** The data follows **

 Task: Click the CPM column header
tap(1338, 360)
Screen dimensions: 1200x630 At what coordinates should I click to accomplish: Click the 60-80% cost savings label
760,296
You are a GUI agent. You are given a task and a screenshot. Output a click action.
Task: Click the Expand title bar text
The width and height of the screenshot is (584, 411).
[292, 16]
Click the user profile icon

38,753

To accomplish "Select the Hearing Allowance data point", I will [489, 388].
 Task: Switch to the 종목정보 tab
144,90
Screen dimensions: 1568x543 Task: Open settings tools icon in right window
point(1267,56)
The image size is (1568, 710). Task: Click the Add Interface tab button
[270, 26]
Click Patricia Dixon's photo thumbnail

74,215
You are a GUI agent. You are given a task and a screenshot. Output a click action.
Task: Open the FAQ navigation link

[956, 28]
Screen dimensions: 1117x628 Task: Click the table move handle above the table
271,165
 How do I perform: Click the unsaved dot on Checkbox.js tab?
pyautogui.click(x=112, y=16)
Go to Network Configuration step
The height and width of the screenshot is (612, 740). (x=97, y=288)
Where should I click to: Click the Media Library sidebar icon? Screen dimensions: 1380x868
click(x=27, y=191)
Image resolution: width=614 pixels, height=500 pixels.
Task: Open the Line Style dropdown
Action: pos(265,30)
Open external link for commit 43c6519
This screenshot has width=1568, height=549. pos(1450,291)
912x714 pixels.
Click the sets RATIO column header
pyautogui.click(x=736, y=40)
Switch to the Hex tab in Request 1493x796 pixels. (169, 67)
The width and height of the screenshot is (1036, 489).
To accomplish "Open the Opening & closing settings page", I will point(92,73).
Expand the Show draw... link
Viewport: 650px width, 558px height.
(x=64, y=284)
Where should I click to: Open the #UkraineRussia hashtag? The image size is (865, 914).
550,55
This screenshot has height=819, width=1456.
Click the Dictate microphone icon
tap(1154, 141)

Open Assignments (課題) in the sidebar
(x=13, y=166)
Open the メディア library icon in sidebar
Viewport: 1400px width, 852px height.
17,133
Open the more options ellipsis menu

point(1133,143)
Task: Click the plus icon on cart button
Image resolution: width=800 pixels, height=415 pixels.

** End of The data **

(The task) Take the lines above from the one holding "Viewport: 1400px width, 852px height." to the last and output them exactly.

(Solved problem)
Viewport: 1400px width, 852px height.
17,133
Open the more options ellipsis menu

point(1133,143)
Task: Click the plus icon on cart button
Image resolution: width=800 pixels, height=415 pixels.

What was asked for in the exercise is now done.